Friday night poker with your friends is, in fact, illegal.

Posted by: jlk7e | January 9, 2010 12:15 PM | Report abuse

Using the broadest definition, any government action is inherently paternalistic. So is most non-profit work. So is the vast majority of social interaction. Isn't it? I think the whole debate about paternalism is a bit misguided.

Posted by: Levijohn | January 9, 2010 10:49 PM | Report abuse

To start like a philosopher, that depends on the definition of paternalism.
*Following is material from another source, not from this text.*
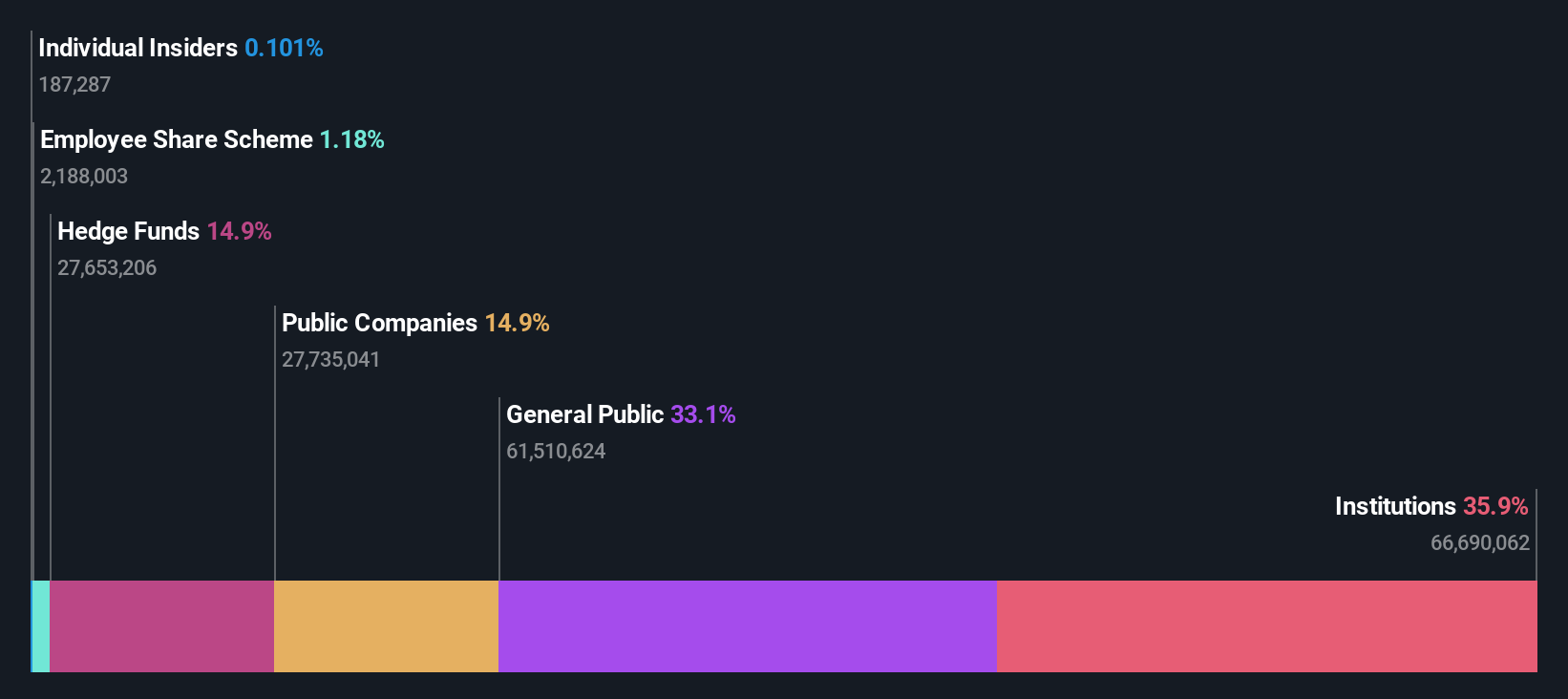Click the 66,690,062 share count
1568x699 pixels.
[x=1479, y=543]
If "paternalism" allows only for current wants of persons to count in favor/against of some acts that intervene in the actions of others, then the example would indeed be a case of (soft) paternalism.
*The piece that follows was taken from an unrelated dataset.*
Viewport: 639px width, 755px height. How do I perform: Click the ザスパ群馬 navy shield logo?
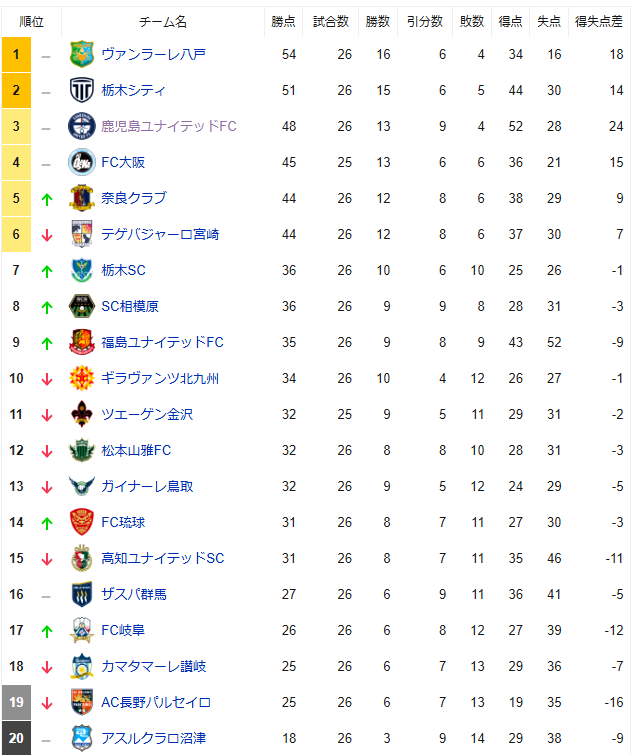(x=81, y=594)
But there's really no reason not to allow previous binding engagements to also be considered. A binding voluntary contract between the customer and the casino would not be paternalistic, and I think this is according to the most popular view in the academic literature on paternalism.

After all, the very nature of most contracts is that they MUST be binding, that's what contract means. So, on the individual level, it is not paternalistic, because it's a voluntary contract, and persons have a right to enter into binding contracts. Contracts entail responsibilities and prohibitions, and these are not paternalistic in nature, because one cannot be paternalistic toward oneself (by definition). And neither is this idea about self-regulating contracts revolutionary to anyone at all versed in the academic paternalism-discussion.

Paternalism is about individuals, not entities like corporations. Regulation of corporations may be paternalistic in nature, but most often it's not,and meant solely for the protection of CONSUMERS, not corporations. Thus the question is misguided, and the terminology of paternalism IS NOT INTENDED to be used to refer to legislative actions between the government and non-person entities. (Because only persons have moral rights, and that's where the paternalism-discussion stems from.).

SHORT ANSWER: not paternalism in the customer-casino -relationship, not pertaining to questions of paternalism in the case of the government-casino -relationship.